-- begin Excerpt --
Felipe “Philip” Dizon Pinpin


After finishing his elementary and secondary education in the Manila public school system, Philip entered UP in 1957 riding on a proverbial golden carpet. He won a P10,000-scholarship from the oil-rich Buckley (e.g., Senator James, Publisher William) family of New York after besting more than 50 other aspirants from all over the Philippines.

He graduated in 1961 and fulfilled his four-year commitment to work for a Buckley Philippine oil exploration company but in 1965, the Buckley group, not finding any oil after drilling a dozen dry wells, decided to shut down their Philippine operations. Philip was invited to work overseas (US and elsewhere) with them at a salary of $2,000 a month but he declined.

Instead, he negotiated for the purchase of their company’s office and field equipment at book value. This started him on a career as a businessman and an independent operator from age 27. After he realized a sizable windfall from selling the company surplus, he was emboldened to put up a geological consulting firm. He had Exxon, Mobil, Union Oil and the US government as his clients.

In 1969, oil exploration in the Philippines ground to a halt. All UP geology graduates migrated to the US and Canada except Philip and two other nationalists. One was a mestizo who had an American father and was a dual citizen until he chose Filipino at age 21 (what a man!).
-- end Excerpt --
-- begin Supplied data --
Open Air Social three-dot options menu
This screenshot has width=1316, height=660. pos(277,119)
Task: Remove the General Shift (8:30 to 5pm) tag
-- end Supplied data --
Task brief:
Translate into Spanish this sentence from the profile of Philip Pinpin above: "He had Exxon, Mobil, Union Oil and the US government as his clients."

Response for this exercise:
Tuvo como clientes a Exxon, Mobil, Union Oil y al gobierno de Estados Unidos.